Khalil covers social and environmental issues for Azadlyg.
“We call on the authorities to investigate the attacks on Khalil, and in light of the continuing assaults on him, we call on them to allow him to travel freely,” CPJ Europe and Central Asia Program Coordinator Nina Ognianova said.
In March, four unidentified men encircled Khalil when he was leaving his office; one assailant stabbed him in the chest, narrowly missing his heart.
Then on May 7, Khalil barely escaped two attempts on his life when at least two unidentified men tried to push him onto the tracks in a Baku subway station, according to IRFS Director Emin Huseynov. Later the same day, Huseynov said, another pair of unknown men in their 30s tried to kidnap Khalil near his house in Baku. Khalil managed to shake off his attackers but, fearing for his safety, he spent the night away from his home.
On May 12, Prosecutor-General Office Spokesman Vyugar Aliyev told the Azeri-Press Agency that Khalil had unsuccessfully tried “to mislead the investigation [into his stabbing attack] by giving incorrect testimonies” in order to “evade interrogation and trial by making groundless statements.” Aliyev also said that Khalil tried “to leave the country several times in order to evade the investigation,” the news agency reported.

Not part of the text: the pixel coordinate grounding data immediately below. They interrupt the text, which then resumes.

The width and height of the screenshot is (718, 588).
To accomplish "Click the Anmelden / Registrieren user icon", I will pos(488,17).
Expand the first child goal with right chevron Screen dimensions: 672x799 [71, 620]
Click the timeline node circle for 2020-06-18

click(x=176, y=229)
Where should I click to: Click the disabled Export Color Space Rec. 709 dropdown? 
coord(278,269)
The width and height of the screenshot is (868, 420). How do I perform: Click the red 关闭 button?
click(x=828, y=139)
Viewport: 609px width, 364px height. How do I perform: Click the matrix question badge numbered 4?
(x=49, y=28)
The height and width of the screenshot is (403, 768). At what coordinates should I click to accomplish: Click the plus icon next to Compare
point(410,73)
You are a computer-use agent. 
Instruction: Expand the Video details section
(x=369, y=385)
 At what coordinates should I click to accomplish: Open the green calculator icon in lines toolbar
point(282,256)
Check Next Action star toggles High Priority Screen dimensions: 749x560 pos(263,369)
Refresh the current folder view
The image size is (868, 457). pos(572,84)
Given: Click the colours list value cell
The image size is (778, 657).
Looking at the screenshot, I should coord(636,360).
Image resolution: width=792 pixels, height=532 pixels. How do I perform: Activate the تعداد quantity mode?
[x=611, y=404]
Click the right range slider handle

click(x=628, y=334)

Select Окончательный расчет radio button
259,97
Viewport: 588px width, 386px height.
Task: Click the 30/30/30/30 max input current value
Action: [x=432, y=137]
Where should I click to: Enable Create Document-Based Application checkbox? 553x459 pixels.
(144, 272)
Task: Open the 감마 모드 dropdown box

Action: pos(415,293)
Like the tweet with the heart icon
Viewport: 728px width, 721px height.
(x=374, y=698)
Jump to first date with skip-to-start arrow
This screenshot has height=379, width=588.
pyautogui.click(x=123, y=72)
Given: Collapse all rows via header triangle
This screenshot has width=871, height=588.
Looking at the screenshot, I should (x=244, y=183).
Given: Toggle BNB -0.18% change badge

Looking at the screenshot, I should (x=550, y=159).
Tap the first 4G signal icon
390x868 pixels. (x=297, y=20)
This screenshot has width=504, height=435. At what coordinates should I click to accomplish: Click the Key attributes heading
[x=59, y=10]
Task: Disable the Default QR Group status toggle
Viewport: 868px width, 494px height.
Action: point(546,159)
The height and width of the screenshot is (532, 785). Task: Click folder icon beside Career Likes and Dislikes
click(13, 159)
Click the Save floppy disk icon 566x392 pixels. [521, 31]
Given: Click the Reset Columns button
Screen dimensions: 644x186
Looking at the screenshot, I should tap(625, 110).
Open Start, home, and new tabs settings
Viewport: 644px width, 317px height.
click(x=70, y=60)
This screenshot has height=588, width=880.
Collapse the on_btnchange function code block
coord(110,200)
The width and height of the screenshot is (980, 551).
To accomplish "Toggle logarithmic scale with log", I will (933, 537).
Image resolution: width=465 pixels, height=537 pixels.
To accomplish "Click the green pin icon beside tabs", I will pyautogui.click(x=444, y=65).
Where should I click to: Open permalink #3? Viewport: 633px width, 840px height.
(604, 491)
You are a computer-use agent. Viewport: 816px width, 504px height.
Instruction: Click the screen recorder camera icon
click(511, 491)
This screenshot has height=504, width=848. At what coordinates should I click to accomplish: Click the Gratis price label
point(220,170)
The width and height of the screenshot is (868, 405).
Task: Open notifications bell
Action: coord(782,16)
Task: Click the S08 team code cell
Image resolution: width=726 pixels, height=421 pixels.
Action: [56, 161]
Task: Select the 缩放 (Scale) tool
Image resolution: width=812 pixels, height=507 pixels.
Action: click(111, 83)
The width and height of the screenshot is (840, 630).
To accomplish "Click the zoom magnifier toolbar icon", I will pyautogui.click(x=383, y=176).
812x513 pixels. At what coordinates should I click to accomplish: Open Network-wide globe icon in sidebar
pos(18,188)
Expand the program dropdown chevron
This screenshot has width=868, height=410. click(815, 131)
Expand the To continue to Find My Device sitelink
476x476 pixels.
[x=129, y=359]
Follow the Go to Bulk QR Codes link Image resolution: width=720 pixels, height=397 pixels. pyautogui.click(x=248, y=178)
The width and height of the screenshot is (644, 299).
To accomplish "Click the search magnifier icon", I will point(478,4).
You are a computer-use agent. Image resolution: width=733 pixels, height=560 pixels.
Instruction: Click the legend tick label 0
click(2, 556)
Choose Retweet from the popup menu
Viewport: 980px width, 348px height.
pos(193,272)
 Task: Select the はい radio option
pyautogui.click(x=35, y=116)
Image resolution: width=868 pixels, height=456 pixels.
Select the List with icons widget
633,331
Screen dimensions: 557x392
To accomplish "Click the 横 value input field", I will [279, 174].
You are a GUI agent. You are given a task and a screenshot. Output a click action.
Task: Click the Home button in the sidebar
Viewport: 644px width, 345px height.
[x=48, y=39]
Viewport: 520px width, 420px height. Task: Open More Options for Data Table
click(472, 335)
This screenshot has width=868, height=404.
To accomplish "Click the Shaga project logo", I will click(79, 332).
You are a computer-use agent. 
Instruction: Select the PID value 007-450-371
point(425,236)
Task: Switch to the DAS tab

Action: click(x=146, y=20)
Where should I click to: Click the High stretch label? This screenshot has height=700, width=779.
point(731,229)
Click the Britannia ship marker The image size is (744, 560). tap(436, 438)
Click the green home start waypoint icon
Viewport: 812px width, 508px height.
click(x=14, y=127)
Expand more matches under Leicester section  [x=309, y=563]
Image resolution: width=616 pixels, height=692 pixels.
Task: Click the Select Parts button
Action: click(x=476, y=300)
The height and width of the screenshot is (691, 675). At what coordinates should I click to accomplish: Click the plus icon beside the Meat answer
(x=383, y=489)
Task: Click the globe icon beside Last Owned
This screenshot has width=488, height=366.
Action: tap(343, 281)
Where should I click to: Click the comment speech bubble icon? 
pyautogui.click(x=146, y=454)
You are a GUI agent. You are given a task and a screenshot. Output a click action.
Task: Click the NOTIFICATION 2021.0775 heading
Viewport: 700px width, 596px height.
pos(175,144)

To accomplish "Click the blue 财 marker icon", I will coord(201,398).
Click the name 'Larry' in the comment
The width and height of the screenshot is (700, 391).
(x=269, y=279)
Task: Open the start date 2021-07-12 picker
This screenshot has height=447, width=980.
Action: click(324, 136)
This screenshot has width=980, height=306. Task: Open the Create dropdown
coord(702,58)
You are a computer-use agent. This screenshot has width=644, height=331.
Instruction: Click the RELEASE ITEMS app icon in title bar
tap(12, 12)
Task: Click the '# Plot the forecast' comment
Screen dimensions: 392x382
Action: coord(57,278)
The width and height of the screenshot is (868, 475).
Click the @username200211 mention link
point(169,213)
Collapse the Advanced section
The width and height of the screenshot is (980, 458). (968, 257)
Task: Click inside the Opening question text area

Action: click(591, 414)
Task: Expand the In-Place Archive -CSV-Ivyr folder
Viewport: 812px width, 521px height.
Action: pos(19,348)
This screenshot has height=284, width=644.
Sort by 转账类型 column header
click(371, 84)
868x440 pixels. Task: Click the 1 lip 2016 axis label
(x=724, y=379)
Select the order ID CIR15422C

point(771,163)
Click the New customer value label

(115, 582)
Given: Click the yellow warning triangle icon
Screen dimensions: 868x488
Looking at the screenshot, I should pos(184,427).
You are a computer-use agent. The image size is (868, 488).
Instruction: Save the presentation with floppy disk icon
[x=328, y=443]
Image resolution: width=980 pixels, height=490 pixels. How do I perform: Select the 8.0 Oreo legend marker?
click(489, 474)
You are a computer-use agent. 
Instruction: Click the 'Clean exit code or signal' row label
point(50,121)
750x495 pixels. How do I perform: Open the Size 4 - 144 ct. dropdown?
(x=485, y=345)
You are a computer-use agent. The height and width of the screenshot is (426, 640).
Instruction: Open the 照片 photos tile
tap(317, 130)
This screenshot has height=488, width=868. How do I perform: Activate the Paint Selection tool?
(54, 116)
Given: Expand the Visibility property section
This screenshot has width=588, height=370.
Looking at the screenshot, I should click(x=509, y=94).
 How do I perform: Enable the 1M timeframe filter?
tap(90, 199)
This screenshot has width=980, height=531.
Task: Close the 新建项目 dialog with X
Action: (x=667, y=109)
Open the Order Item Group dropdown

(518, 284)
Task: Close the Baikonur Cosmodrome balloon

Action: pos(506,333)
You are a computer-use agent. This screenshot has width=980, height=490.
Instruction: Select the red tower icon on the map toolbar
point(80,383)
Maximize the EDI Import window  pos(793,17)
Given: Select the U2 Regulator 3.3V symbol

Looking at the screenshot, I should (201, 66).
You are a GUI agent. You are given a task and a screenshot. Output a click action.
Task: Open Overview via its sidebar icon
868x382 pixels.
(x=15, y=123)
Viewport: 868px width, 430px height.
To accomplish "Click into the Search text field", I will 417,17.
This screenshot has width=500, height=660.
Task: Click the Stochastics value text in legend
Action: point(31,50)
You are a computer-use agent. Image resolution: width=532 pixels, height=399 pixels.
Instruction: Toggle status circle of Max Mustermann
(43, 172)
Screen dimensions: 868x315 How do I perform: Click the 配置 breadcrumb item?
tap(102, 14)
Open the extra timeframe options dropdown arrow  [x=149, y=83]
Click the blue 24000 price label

IRFS’s Huseynov told CPJ that Khalil was summoned to the prosecutor’s office on May 14, where he was questioned at length in the presence of his lawyer. The prosecutor’s office did not provide Khalil and his lawyer, Elchin Sadygov, with a written explanation for the journalist’s travel ban. Instead, Huseynov told CPJ, investigators at the prosecutor’s office tried to pressure Khalil to sign an agreement not to leave the country.
According to Article 165 of Azerbaijan’s Code of Criminal Procedure, such an agreement is only imposed on suspects or those officially accused of a crime. Khalil did not sign the document, Huseynov told CPJ.
The physical assaults on Khalil date back to February 22, when two unknown men beat the journalist while he reported on the cutting down of trees in the Baku area known as Olive Gardens. Khalil reported the incident to the police.